Looking at my students I have found that the most consistent predictor of success on a course has been the student’s own readiness to give the course a chance. Students might be working full time or have children or health issues which might affect their studies, but success seems to depend on whether they have thought through the impact of whatever their circumstances are and found a good place for their art to sit in their lives. I live on a low income in a small solid fuel powered stone cottage with a lot of mud about the place and have a small daughter. This rather isolated lifestyle has affected my relationship with the wider art world since I moved here and perhaps the everyday stuff has slipped in and distracted me from really focussing on my practice and what I am doing it for.
Having studied psychology in the past, I set about researching ideas around motivation and fulfilment. I looked hard at what really made me tick and forced myself to be honest about what kinds of things motivated me both within my practice and more generally. The outcome was that I decided that I needed to build more structure into my working life and furnish that structure with plenty of opportunities for reward and peer interaction.
I decided that living on such a low income was inhibiting and so applied and successfully received funding to run a residency at the Island’s Art Club. I am now putting a proposal together for funding for me as an individual to enable me to work with other artists and technicians. This has provided, for the next 6 months at least, a regular extra income which will enable me to purchase materials and heat the studio.
I have attempted in the past to set up a graduate peer support group on the Island for artists but it hasn’t really worked. This time I approached a senior tutor and colleague and asked her if she would agree to mentor me over the next few months. She agreed and I organised funding for that too so that I now have my own ‘tutor’ in a sense; someone waiting to see what I will get up to. I have been studying Art History of the 20th century with the Open University this year and have used the course to patch the holes in my rather idiosyncratic journey through art history to date. The tutors at the OU, Paul Wood and Frances Robertson from Glasgow School of Art, were a great help and inspiration. Already through these actions I have increased the number of people involved in my work from one to four. It may well be that as my work progresses I will use the blog to ask for input from students.

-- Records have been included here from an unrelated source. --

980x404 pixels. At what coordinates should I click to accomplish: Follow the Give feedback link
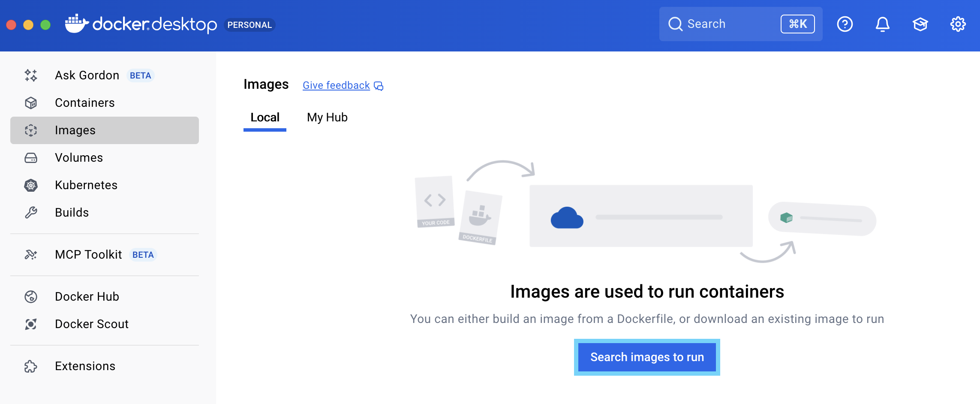[x=336, y=85]
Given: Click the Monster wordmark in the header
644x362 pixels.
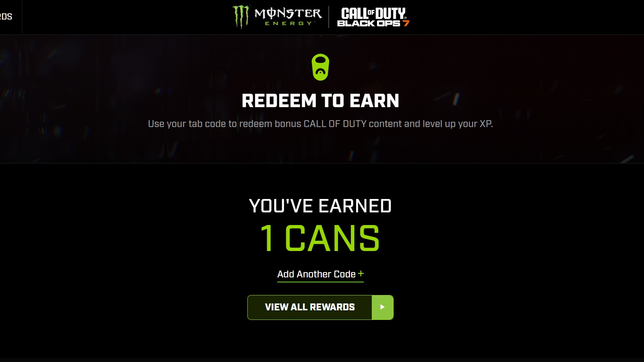Looking at the screenshot, I should (288, 13).
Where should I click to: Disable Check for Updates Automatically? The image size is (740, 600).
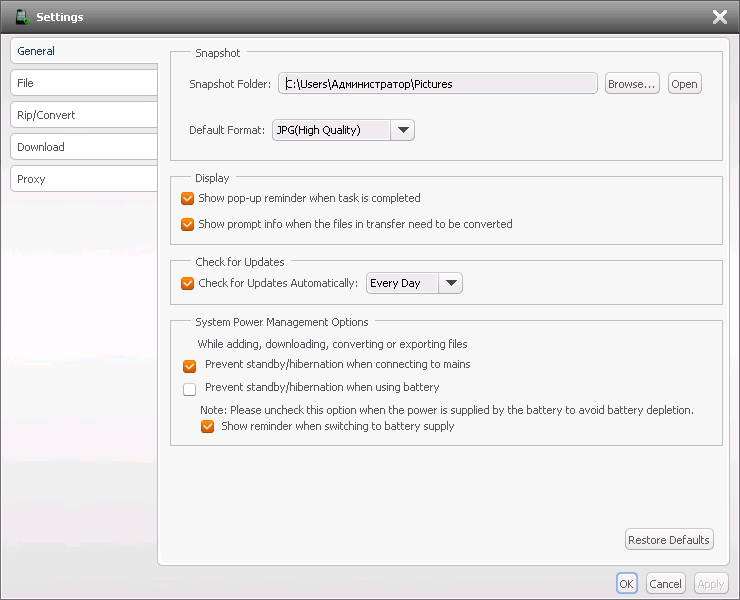[x=188, y=283]
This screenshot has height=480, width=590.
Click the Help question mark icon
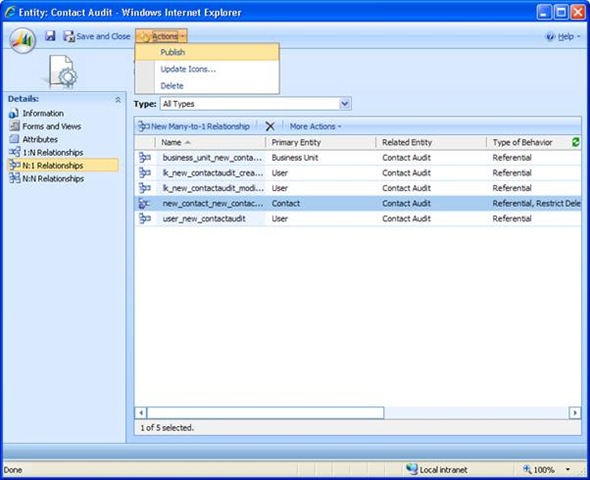coord(550,36)
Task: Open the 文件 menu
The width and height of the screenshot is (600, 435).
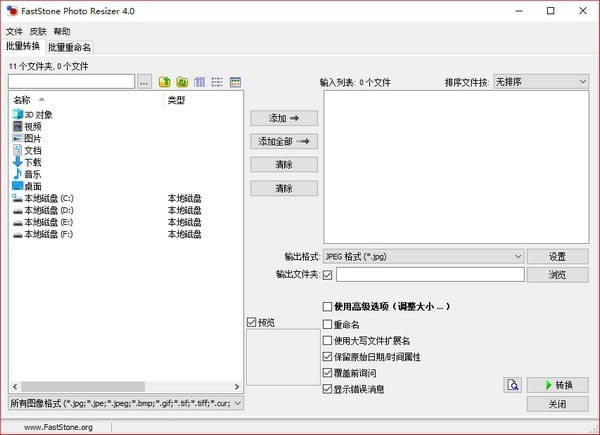Action: click(x=13, y=31)
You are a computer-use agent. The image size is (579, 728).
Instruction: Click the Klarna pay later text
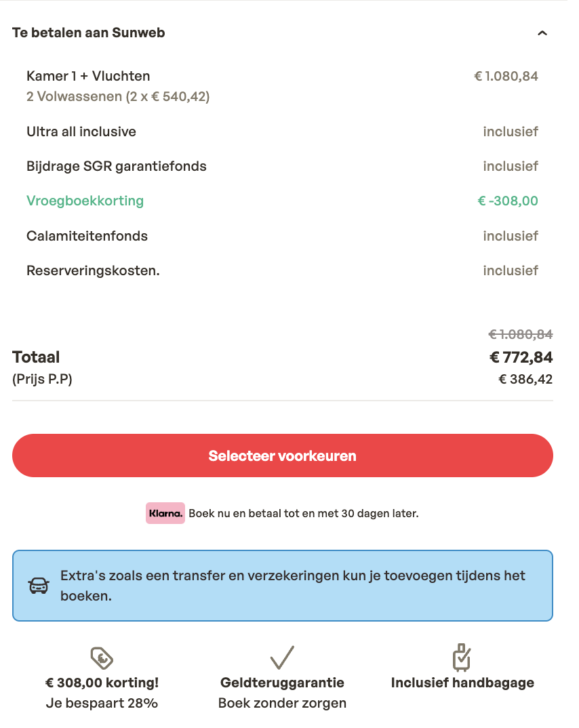click(303, 513)
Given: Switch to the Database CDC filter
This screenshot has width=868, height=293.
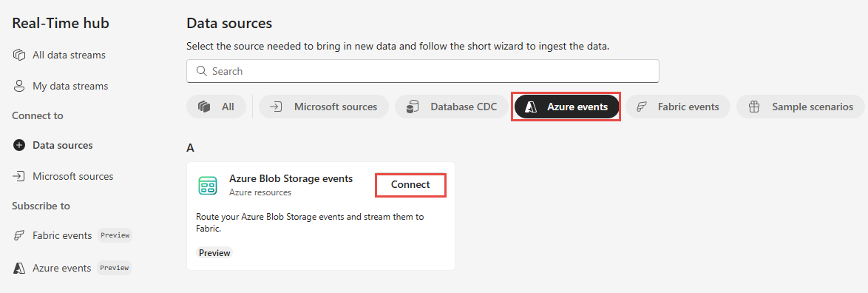Looking at the screenshot, I should point(451,107).
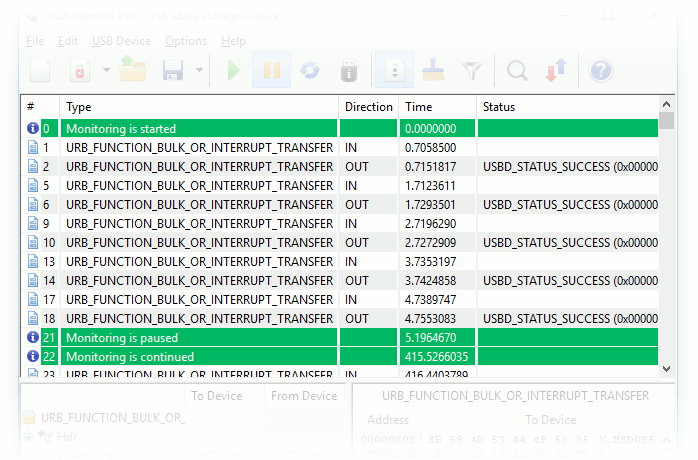
Task: Click the Clear log broom icon
Action: 432,71
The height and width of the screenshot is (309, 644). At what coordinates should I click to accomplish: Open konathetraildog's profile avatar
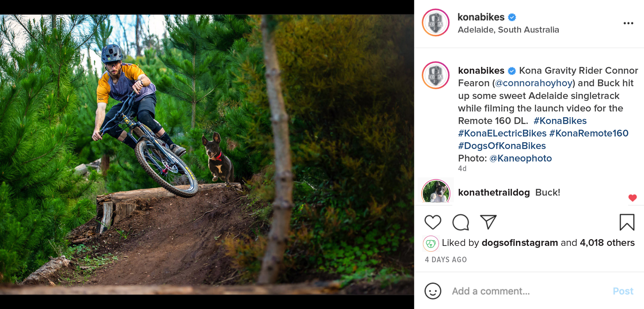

I have drawn up a work plan, my own ‘course’ if you like and have broken the ideas down into achievable units. I am working on several pieces at the same time and am building a little world of my own in my studio. I am building up my working environment by making things. The objects are not art works; they are subject matter or notes. It’s a stage between the observable world and my own art work. Like a model or filter – a morphing. I start with models (I have made a few but will significantly expand this) and will move into performances or interventions with a view to pulling them apart and reforming them as paintings.
Overall, the process of unpicking my attitude to my work, identifying gaps and areas where I needed extra help and then setting about filling those gaps has been enormously beneficial and I would encourage all OCA students to have a go at it.
No matter how you learn best, there will be things you can do to make yourself more productive. For example I prefer to listen to someone rather than read large amounts of text, and I prefer to hear from the artist themselves often rather than a critic. I have found the Tate channel to be an excellent resource for this. I am also a heavy user of iplayer series record for programmes about art and culture. If you find working alone difficult I would encourage you to use the forum and buddy up with other students whose work you enjoy. Some students even manage to persuade a friend to join up and they do the course together. Art magazines can provide a bit of a creative boost if you find one that resonates with you. I subscribe to the magazine Turpsbanana which features all my favourite painters and is pretty much entirely interviews with artists, usually one artist interviewing another in fact. Your tutor is there for you too so don’t lose contact even if you fall behind.
If any of you have top tips for how to maintain momentum on your course, perhaps you could post a reply to this blog – especially if it’s something a little odd!